The potential limitations of this study should be noted. First, there is considerable statistical variation in 12-node measure performance rates among extremely low-volume hospitals, and an argument could be made to exclude hospitals that performed a small number of colectomies per year. However, when we excluded very low–volume hospitals, the proportion of compliant hospitals did not change substantially (data not shown). Second, only hospitals approved by the CoC report to the NCDB. These hospitals may exhibit a higher level of specialization than institutions that are not approved by the CoC. Thus, if all hospitals in the United States were examined, the differences in 12-node measure compliance between NCI–CCCs and community hospitals would likely be augmented. Finally, the benchmark for compliance of 75% was derived statistically by calculating the mean performance rate of hospitals in the top quartile of lymph node examination rates in 2004–2005. Some have suggested that the quality threshold should be the performance rate of the hospitals in the 90th percentile (
43). Although there are numerous methods to derive quality benchmarks, 75% serves as a statistically derived, conservative, and achievable starting point. Establishment of a benchmark should be considered an iterative process as hospitals improve and science progresses.
This study presents a hospital report card for regional lymph node examination for colon cancer in the United States.

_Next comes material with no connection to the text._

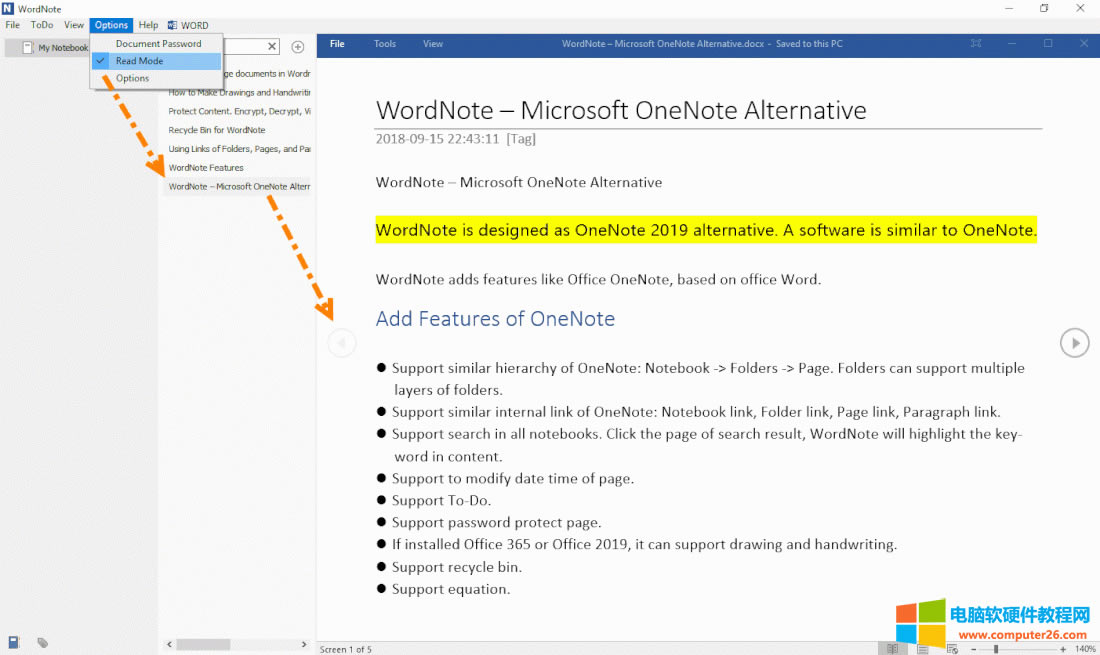Viewport: 1100px width, 655px height.
Task: Select Document Password from the Options menu
Action: coord(158,44)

Nearly two-thirds of hospitals failed to meet the benchmark for compliance with the measure in 2004–2005. Considerable improvement in lymph node examination rates is needed, irrespective of hospital type. The measure may be used to assess physicians and/or hospital performance in the future, and a surveillance period will allow hospitals to focus on the issue and improve their performance before they may be held accountable. The 12-node measure offers an opportunity to improve the quality of care for colon cancer patients in the United States.